Wallace Stevens once intimated that poems help us live our lives. (I wonder if he felt that way after breaking his own hand hitting Ernest Hemingway on the jaw, only to have the younger writer give him a thorough pounding and leave him lying on his back in a puddle?) I don’t happen to think people’s lives are determined by art. I think there are much more powerful determining forces (and I don’t mean Hemingway’s jaw).

For me, it would be extremely hard to go through life as if for the first time, as though nobody had been there before me. Poetry reconciles us to ourselves, as Stevens says, in that it can’t be peculiar to you if someone else has had it before. It’s kind of a prophecy of what’s to come, so if you’re reading something about being 50 or being 70 when you’re 30, it doesn’t come as quite such a shock when you get to that later age. I don’t want to imagine a life without any sense of being companied by other voices that have been along the same road.

It’s been maintained that most literary people have an episode in their lives, often in late adolescence, when they write. In my case, I believe this time helped me understand what a different activity creative writing is from criticism, engaging wholly different spheres of the soul, mind, and personal essence.

Sometimes when I write about particularly complex poems, I write them out longhand rather than typing them on my computer. This act makes me feel what it’s like to have viscerally formed that poem—what it was like to put down a line and make it connect with the next one. That seems to me to be the single most helpful way to feel them through. You’ll also find that because you wrote them, so to speak, you know them by heart. Something goes through the muscles that comes back to the brain, and you know those words in a different way than if you’d just read them.

After you’ve written out poems (yours or others’), they tend to come up in your mind frequently when you don’t have the book around, as a line might rise in the mind of a poet, unbidden and against your will. That experience helps feed into a sense of how the poem gathers itself together. After all, it’s only a device like any other.

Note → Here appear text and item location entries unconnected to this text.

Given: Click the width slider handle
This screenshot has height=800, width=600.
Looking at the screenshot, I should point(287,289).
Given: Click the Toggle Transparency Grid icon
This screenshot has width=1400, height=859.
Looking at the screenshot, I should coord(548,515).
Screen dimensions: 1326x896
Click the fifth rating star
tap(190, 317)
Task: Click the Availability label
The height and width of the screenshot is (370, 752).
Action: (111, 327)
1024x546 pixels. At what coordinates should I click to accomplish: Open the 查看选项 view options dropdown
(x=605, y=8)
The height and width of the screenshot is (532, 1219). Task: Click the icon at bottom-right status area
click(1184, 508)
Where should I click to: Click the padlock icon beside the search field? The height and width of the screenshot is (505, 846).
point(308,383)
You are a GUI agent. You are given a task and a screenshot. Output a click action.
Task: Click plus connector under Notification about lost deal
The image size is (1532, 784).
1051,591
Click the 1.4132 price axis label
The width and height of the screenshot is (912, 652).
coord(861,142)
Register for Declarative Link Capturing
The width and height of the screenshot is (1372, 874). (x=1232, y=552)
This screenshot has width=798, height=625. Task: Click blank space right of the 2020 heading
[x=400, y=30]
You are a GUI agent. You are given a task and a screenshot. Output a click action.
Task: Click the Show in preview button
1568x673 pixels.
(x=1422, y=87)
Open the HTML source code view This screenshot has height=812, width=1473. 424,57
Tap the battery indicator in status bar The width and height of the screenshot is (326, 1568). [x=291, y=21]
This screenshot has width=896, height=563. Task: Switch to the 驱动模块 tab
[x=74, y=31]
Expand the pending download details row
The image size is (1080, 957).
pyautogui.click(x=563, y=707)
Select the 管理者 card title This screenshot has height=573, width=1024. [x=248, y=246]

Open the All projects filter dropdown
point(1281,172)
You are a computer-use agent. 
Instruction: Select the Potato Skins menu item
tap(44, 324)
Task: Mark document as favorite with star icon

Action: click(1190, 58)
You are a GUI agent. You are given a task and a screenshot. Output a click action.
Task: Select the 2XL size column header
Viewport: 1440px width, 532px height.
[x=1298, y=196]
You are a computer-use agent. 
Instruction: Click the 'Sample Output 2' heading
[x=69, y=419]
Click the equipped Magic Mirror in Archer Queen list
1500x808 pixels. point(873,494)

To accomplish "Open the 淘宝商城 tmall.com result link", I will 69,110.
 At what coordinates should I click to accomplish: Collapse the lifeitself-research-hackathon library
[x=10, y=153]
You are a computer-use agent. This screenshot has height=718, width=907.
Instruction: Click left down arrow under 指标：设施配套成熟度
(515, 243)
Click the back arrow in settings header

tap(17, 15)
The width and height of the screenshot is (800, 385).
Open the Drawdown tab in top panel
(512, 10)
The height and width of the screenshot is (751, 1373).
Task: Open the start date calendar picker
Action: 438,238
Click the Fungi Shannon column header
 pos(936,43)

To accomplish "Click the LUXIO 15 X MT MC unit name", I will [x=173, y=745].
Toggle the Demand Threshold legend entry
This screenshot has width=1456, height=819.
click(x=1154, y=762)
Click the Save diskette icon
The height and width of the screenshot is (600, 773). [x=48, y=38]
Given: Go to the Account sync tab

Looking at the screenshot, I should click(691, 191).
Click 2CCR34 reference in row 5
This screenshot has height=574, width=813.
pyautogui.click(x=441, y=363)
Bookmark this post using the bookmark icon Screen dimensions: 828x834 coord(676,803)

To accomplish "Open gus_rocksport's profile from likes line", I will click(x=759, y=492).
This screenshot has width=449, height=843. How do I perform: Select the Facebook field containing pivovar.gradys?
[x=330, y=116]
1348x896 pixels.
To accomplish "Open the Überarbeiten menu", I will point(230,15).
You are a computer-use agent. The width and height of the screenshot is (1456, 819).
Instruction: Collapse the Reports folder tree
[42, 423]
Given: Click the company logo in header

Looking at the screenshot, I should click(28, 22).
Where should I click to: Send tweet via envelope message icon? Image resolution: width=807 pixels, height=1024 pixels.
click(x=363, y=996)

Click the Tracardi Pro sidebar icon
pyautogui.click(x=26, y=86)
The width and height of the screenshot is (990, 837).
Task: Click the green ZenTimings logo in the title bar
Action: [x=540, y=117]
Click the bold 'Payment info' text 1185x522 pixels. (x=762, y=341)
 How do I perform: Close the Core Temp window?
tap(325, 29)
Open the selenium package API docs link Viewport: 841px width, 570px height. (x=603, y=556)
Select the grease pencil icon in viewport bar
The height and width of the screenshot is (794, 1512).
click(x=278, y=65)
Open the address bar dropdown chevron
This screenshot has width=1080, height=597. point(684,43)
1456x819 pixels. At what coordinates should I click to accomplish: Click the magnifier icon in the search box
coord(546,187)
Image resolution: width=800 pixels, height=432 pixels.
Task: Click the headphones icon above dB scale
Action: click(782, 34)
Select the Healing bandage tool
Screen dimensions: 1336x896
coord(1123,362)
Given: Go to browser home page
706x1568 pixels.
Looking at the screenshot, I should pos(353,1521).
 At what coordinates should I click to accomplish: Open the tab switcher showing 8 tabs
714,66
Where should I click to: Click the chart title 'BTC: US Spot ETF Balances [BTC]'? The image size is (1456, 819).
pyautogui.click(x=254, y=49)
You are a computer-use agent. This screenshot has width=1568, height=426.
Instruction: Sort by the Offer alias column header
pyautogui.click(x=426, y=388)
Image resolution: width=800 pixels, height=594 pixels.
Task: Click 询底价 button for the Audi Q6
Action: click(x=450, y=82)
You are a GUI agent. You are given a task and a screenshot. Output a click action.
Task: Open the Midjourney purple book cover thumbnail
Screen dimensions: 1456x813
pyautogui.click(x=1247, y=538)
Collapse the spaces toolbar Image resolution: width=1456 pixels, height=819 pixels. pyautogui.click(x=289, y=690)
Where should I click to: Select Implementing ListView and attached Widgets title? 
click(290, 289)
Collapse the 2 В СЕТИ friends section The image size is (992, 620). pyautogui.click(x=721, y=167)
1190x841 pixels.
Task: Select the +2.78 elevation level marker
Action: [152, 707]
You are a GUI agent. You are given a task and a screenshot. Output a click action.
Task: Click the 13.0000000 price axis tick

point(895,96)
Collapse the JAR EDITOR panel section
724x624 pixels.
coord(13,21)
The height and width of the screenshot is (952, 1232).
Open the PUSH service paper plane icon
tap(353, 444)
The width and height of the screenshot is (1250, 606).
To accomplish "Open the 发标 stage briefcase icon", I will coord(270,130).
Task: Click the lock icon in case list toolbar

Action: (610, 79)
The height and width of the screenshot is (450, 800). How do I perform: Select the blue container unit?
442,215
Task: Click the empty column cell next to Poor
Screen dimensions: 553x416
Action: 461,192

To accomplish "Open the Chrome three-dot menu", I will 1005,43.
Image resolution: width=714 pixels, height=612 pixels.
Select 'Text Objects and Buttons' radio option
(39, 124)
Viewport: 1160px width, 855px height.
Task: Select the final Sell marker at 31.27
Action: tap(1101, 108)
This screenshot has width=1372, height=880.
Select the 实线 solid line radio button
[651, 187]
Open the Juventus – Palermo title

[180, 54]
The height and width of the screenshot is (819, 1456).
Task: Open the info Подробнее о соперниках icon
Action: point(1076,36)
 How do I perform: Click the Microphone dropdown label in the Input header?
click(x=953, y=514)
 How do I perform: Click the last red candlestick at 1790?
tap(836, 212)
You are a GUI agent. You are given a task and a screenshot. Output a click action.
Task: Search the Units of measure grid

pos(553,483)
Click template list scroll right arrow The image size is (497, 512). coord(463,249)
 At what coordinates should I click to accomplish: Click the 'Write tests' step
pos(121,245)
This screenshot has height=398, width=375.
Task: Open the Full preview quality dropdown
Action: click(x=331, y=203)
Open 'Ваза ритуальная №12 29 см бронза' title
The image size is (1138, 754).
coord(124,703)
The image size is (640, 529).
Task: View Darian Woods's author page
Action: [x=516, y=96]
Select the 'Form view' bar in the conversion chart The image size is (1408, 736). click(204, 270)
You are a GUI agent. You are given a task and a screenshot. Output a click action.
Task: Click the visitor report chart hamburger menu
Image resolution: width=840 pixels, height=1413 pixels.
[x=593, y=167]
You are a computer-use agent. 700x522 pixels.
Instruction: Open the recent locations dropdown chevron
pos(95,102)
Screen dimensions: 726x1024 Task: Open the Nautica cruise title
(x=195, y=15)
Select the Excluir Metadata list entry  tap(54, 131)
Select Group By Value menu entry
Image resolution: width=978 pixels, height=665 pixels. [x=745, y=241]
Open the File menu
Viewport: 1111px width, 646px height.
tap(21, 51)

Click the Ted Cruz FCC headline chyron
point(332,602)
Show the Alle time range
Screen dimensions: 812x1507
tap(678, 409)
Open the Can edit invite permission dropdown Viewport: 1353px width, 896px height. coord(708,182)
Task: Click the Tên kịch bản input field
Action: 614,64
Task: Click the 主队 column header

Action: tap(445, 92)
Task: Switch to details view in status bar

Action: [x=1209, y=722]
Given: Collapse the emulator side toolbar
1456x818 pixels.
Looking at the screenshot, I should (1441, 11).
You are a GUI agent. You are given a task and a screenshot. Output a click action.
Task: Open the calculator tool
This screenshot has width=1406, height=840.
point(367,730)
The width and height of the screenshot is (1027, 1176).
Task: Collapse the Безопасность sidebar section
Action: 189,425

Does meeting the poets you write about change anything at all—your feeling about their work, for example? I believe it’s better not to meet them, but often it’s quite helpful to hear them read. I like having heard the voice attach itself to the poems, although it’s not indispensable. It’s true that some poets are more performative than others—think of the incantatory style W. B. Yeats used in which poets want to chant their poetry.

The opposite approach is the deadpan or restrained reading. Stevens is one of these musing readers rather than a performing reader. Yet the very flatness of it can be revealing when the voice suddenly reads a line in a way that is not flat. That emphasis of the voice—whether hyperbolic, like Robert Bly, or understated, like Stevens—can alert you to elements you haven’t quite realized from reading the page.

Experiencing a reading by a poet like Bly or Dylan Thomas is going to be more entertaining than one by Stevens or Charles Wright. Yet that doesn’t make Bly or Thomas better poets, nor does it make their poems fundamentally more intense.

Regardless of the skill in its delivery, some poetry is going to be aesthetically uninteresting, conventional, and derivative. And other literature, poorly or ordinarily delivered, is going to be original and unusual and beautiful. Some poems have an enormous density of observed detail so you learn much about what people are wearing, what time the carriage draws up, or how many people were at a party.

There’s the density of social detail, a density of population, in some types of poetry, while in others, only one voice speaks. This density of a chorus of voices—polyphonic density—is unusual for lyric poetry, but it’s nonetheless possible. More often, there’s a single voice—at least in lyric poetry—and a barely sketched scene, if you have any scene at all. There’s no plot as such; that is to say there are no events. The poem becomes the event, as Robert Lowell intimated, rather than a record of an event.

With your poems, you’re probably going to be enacting an event in the mind of someone else with a single voice. That admission to a single other mind is comparable to a soliloquy in drama: the moment where the mind stops and thinks. That idea suits most poets. They like the single voice. There’s something to be said for the power of its private intensity. The intensity of narrative poems, in which the feeling usually is diffused through several characters, generally is viewed as far less gripping than the single intensity of the single voice.

WRITING PROMPT

What kind of poet are you? Make a list of images, and assign each a poetic line of description. Do you find you tend toward density or intensity?